START SUPPLIED RECORDS

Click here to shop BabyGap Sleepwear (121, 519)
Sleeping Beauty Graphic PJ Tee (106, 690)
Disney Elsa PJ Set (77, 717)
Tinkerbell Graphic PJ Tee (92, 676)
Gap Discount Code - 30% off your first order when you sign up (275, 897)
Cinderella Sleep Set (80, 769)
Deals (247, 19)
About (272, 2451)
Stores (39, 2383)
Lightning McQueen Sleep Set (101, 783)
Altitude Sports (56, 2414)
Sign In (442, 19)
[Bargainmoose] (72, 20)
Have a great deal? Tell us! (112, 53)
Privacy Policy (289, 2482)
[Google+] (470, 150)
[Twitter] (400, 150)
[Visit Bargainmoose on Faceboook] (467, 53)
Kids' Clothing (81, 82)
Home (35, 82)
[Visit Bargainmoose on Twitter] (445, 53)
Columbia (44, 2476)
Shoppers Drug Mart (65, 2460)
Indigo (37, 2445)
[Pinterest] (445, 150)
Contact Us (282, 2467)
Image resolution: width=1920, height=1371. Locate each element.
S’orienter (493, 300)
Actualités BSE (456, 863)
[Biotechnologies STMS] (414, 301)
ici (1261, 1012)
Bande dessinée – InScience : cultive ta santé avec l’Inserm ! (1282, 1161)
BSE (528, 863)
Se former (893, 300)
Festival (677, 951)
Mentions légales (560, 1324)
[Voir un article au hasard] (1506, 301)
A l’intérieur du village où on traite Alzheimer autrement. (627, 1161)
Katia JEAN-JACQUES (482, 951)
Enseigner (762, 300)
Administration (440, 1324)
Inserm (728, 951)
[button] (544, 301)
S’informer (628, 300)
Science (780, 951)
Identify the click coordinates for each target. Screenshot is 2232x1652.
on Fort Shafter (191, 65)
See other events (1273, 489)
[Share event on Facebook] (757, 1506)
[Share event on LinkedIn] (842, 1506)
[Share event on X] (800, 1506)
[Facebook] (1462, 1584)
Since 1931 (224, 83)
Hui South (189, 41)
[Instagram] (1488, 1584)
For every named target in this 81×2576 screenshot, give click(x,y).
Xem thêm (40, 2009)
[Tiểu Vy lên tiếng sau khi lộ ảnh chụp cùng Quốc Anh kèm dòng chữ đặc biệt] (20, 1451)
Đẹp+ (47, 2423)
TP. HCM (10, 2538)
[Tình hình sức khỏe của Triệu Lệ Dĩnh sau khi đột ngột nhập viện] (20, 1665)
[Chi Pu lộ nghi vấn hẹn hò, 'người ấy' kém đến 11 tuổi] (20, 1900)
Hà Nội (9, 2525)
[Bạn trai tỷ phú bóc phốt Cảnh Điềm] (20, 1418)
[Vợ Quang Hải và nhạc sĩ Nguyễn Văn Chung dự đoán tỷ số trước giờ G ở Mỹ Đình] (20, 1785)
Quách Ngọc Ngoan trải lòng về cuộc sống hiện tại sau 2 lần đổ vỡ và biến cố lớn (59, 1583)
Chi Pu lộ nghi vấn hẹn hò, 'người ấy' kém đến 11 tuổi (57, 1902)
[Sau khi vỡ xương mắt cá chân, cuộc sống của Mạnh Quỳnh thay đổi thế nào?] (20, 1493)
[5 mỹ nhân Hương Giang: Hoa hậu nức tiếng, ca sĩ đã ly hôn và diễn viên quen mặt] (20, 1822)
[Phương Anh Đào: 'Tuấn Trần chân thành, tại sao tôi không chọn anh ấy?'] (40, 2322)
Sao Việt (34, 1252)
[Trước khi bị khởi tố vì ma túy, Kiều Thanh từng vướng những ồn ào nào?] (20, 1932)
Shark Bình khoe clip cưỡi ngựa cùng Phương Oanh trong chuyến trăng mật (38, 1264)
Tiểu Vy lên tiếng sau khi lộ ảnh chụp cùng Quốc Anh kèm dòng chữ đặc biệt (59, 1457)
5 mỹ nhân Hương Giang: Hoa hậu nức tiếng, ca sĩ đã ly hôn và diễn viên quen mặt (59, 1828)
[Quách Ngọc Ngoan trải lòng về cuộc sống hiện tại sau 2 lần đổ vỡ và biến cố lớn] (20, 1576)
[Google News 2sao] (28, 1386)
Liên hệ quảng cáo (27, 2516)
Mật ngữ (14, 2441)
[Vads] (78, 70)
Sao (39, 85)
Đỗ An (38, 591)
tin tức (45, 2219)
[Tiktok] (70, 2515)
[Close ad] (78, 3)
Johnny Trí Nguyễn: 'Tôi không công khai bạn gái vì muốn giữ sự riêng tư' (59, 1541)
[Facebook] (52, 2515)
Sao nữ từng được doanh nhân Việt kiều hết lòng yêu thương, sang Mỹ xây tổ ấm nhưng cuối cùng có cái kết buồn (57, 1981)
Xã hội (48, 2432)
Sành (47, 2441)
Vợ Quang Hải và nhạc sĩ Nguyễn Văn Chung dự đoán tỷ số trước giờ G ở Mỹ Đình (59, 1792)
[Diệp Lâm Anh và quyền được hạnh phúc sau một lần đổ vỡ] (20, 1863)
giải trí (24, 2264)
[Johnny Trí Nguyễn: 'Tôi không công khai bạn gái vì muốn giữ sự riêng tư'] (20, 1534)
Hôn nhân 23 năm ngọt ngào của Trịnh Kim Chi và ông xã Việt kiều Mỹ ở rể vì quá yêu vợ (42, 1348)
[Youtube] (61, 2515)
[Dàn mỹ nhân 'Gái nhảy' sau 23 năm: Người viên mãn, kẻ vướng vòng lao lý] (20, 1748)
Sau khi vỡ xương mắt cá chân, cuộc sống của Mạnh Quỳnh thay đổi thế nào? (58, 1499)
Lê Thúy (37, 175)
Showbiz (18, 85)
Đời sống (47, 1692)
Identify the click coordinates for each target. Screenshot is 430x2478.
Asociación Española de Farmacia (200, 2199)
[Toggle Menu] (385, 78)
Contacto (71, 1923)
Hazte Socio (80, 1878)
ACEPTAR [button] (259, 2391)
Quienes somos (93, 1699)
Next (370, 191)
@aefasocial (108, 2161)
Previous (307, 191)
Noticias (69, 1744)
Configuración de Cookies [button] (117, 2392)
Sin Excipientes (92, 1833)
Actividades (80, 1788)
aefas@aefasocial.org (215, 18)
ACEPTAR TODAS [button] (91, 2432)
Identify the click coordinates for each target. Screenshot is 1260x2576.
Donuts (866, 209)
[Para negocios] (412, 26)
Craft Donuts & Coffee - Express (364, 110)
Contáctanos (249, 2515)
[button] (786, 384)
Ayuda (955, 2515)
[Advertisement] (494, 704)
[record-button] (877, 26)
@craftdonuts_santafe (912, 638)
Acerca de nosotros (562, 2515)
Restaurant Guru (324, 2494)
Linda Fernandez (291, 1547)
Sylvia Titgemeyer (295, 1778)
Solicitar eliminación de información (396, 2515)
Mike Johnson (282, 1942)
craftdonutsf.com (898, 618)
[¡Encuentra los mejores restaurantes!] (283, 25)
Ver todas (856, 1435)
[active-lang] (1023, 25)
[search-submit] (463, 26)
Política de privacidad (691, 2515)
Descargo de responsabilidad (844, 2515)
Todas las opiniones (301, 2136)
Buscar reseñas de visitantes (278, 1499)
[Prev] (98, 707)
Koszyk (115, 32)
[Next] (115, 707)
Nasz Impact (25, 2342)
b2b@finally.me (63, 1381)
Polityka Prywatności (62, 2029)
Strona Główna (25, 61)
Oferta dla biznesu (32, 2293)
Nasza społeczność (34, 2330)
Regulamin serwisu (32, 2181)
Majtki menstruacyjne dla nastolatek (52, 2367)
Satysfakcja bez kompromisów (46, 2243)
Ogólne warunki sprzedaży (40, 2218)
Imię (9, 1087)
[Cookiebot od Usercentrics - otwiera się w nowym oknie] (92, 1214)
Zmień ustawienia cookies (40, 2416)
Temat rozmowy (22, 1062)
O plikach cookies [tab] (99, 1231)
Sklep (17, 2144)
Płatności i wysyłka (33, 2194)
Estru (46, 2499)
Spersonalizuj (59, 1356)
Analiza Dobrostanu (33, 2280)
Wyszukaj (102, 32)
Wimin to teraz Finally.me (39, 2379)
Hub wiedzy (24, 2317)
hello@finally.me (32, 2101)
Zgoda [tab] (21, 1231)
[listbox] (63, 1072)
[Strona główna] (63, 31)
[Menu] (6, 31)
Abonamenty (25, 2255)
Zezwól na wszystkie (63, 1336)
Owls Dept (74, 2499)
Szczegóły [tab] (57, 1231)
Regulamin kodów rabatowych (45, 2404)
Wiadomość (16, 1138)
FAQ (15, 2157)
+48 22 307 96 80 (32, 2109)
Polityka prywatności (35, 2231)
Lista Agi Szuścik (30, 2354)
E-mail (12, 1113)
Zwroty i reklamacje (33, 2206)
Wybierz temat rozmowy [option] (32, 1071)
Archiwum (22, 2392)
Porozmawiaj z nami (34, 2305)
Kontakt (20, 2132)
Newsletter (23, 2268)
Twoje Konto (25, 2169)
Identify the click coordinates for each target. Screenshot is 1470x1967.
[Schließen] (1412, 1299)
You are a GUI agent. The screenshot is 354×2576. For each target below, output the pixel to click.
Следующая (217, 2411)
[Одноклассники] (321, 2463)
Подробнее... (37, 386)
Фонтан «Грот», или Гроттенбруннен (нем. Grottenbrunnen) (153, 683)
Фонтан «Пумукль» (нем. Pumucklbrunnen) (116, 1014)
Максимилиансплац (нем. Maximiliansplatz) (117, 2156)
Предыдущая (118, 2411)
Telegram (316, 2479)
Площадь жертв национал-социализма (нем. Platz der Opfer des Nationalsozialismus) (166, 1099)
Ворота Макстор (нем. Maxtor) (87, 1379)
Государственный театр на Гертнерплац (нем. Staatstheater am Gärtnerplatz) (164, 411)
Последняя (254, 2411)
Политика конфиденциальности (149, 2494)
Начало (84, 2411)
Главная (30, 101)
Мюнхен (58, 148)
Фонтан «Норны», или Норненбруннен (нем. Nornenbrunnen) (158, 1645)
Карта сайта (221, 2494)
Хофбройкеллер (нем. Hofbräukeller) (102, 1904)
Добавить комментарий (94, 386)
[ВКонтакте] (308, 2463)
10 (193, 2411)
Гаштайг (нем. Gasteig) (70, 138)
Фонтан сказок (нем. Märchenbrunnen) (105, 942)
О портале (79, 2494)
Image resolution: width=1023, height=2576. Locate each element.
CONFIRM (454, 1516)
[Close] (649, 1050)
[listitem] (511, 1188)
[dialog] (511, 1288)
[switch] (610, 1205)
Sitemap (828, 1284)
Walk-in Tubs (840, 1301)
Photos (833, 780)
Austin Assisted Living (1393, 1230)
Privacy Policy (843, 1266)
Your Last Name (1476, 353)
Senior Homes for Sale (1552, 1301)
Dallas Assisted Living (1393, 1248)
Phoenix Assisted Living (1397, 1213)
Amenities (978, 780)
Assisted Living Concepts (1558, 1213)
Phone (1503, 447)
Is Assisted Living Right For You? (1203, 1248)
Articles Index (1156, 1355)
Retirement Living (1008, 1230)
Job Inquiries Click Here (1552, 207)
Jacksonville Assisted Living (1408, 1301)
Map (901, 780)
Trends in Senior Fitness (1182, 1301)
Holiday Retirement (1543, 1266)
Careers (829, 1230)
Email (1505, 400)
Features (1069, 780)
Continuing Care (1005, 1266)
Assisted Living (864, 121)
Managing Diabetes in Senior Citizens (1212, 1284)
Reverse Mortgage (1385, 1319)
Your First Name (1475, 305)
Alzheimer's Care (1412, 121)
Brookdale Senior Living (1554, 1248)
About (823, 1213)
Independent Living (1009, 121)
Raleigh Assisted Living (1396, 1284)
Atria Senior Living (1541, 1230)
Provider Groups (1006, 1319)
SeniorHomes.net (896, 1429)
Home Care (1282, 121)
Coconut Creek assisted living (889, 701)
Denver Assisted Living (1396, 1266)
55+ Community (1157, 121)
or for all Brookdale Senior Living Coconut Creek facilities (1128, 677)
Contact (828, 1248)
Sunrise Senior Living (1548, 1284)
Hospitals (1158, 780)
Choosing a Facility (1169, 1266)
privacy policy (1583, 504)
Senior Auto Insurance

END SUPPLIED RECORDS

YOUR ASSIGNMENT
Lines from the top of the entries through the line with "Actualités BSE (456, 863)" are to be transcribed exactly, and nothing more.

SOLUTION TO THIS EXERCISE
Click here to shop BabyGap Sleepwear (121, 519)
Sleeping Beauty Graphic PJ Tee (106, 690)
Disney Elsa PJ Set (77, 717)
Tinkerbell Graphic PJ Tee (92, 676)
Gap Discount Code - 30% off your first order when you sign up (275, 897)
Cinderella Sleep Set (80, 769)
Deals (247, 19)
About (272, 2451)
Stores (39, 2383)
Lightning McQueen Sleep Set (101, 783)
Altitude Sports (56, 2414)
Sign In (442, 19)
[Bargainmoose] (72, 20)
Have a great deal? Tell us! (112, 53)
Privacy Policy (289, 2482)
[Google+] (470, 150)
[Twitter] (400, 150)
[Visit Bargainmoose on Faceboook] (467, 53)
Kids' Clothing (81, 82)
Home (35, 82)
[Visit Bargainmoose on Twitter] (445, 53)
Columbia (44, 2476)
Shoppers Drug Mart (65, 2460)
Indigo (37, 2445)
[Pinterest] (445, 150)
Contact Us (282, 2467)
Image resolution: width=1920, height=1371. Locate each element.
S’orienter (493, 300)
Actualités BSE (456, 863)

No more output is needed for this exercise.